Olena Teliha
Olena Teliha | |
|---|---|
Teliha in c. 1929 | |
| Native name | Олена Теліга |
| Born | July 21, 1906 Ilyinskoye, Moscow Governorate, Russian Empire |
| Died | February 21, 1942 (aged 35) |
| Occupation | Poet and writer |
| Nationality | Ukrainian |
Olena Ivanivna Teliha (Ukrainian: Олена Іванівна Теліга; July 21, 1906 – February 21, 1942) was a Ukrainian poet and activist of the Organization of Ukrainian Nationalists (OUN) and later the OUN-M[1] of Ukrainian and Belarusian ethnicity.
Biography
Olena Chovgeniva was born in the village of Ilyinskoye, near Moscow in Russia where her parents spent summer vacations. There are several villages by this name in that area, and it is unknown exactly which one of them is Olena Teliha's birthplace. Her father was a civil engineer while her mother came from a family of Russian Orthodox priests. In 1918, she moved to Kyiv with her family, when her father became a minister in the new UNR government. There they lived through the years of Ukrainian War of Independence. When the Bolsheviks took over, her father moved to Czechoslovakia, and the rest of the family followed him in 1923. After living through the rise and fall of Ukrainian National Republic, Olena took an avid interest in Ukrainian language and literature. In Prague, she attended a Ukrainian teacher's college where she studied history and philology. She met a group of young Ukrainian poets in Prague and started writing poetry herself. After her marriage to Mykhaylo Teliha, she moved to Warsaw, Poland, where she lived until the start of the Second World War. In 1939, like many of the young Ukrainians with whom she associated, Olena Teliha became a member of the Organization of Ukrainian Nationalists, within which she became an activist in cultural and educational matters.[2]

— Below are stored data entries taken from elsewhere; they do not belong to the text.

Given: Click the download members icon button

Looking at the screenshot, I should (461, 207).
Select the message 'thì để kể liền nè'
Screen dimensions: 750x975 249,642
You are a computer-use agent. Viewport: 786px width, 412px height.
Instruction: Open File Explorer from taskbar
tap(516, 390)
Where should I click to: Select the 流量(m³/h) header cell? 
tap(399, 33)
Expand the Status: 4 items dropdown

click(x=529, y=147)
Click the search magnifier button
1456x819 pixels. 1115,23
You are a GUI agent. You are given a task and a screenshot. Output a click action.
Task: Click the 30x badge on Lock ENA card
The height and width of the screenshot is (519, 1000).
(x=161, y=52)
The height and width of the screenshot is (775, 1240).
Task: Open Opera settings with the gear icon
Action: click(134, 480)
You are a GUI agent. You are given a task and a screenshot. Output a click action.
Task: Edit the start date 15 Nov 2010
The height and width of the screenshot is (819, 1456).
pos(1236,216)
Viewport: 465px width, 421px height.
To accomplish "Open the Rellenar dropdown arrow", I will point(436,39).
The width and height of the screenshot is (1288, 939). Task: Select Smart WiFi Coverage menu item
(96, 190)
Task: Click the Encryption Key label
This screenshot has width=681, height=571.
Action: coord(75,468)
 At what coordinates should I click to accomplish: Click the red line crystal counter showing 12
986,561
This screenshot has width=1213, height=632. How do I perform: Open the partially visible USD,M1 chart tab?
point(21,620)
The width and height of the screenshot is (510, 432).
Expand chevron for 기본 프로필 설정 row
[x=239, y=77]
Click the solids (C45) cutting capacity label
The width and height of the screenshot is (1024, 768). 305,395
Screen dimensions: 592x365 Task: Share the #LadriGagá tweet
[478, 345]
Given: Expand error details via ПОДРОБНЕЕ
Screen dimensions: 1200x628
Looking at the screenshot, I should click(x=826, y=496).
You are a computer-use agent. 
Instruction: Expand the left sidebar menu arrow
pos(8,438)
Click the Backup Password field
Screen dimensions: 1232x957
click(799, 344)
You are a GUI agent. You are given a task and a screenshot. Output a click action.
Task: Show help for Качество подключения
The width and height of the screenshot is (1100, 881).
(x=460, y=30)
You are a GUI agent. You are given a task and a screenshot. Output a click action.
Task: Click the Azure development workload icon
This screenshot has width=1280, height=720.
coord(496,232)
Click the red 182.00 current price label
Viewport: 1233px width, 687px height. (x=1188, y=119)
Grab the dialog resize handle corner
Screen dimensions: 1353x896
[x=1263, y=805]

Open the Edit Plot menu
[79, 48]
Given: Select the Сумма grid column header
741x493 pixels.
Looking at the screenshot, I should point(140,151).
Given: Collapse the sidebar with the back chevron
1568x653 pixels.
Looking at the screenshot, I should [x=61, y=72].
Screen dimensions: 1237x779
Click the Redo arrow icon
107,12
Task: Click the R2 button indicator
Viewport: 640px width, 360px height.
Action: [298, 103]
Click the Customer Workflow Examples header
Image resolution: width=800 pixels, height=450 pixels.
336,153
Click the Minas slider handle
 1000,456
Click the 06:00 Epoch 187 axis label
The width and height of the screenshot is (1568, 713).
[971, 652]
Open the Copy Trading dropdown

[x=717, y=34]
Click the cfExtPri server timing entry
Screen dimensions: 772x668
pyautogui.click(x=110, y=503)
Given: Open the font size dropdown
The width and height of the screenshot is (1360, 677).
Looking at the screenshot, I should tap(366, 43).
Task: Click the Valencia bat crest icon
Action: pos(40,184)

Fingers breaking – long and slender, To tear up habits like old cats, To take up weapons from your hand And strike hard where a hard strike is needed.
In 1941, Olena and her husband Mykhailo Teliha (whom she met and married in Czechoslovakia) moved back to Nazi-occupied Kyiv[4], where she expanded her work as a literal and cultural activist, heading the Ukrainian Writers' Guild and editing a weekly cultural and arts newspaper "Litavry".[5] In their resistance efforts, Olena and Mykhailo carried out clandestine anti-German operations, formed the city government, and created the Ukrainian Red Cross.[6]
In the fall of 1941, Teliha was on the editorial board of Ukrains'ke Slovo (“Ukrainian Word”), a collaborationist newspaper[7] that was fiercely anti-semitic and part of the Organization of Ukrainian Nationalists.[8]
A lot of her activities were in open defiance of the Nazi authorities. She watched her closest colleagues from the newspaper "Ukrainian Word" ("Ukrayins"ke Slovo") get arrested and yet chose to ignore the dangers. She refused to flee, declaring that she would never again go into exile. In the prison cell where she stayed, her last written words were scribbled on the wall: "Here was interred and from here goes to her death Olena Teliha".[9]
Death
Teliha died in February 1942. The precise circumstances around her death are contested. It is popularly cited in post-Soviet Ukraine that Teliha and her husband were executed by the Nazis at Babyn Yar.[10][11][12][13]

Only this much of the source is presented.